Problem requirements ->
Repeat exactly the lines of the entries below from the one with "You are a computer-use agent." through the one with "Task: Open the CSS class styles tab icon", both ends included, and nothing else.

____ Task material

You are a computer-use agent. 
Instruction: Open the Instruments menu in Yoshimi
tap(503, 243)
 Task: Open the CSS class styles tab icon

________
____ Task material

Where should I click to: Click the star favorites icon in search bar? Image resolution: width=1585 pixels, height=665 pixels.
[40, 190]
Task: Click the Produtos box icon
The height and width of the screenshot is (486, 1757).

________
____ Task material

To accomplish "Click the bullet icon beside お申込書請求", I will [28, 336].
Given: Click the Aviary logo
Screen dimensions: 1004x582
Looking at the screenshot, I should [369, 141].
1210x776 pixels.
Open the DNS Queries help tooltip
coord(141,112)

________

Exercise result ->
You are a computer-use agent. 
Instruction: Open the Instruments menu in Yoshimi
tap(503, 243)
 Task: Open the CSS class styles tab icon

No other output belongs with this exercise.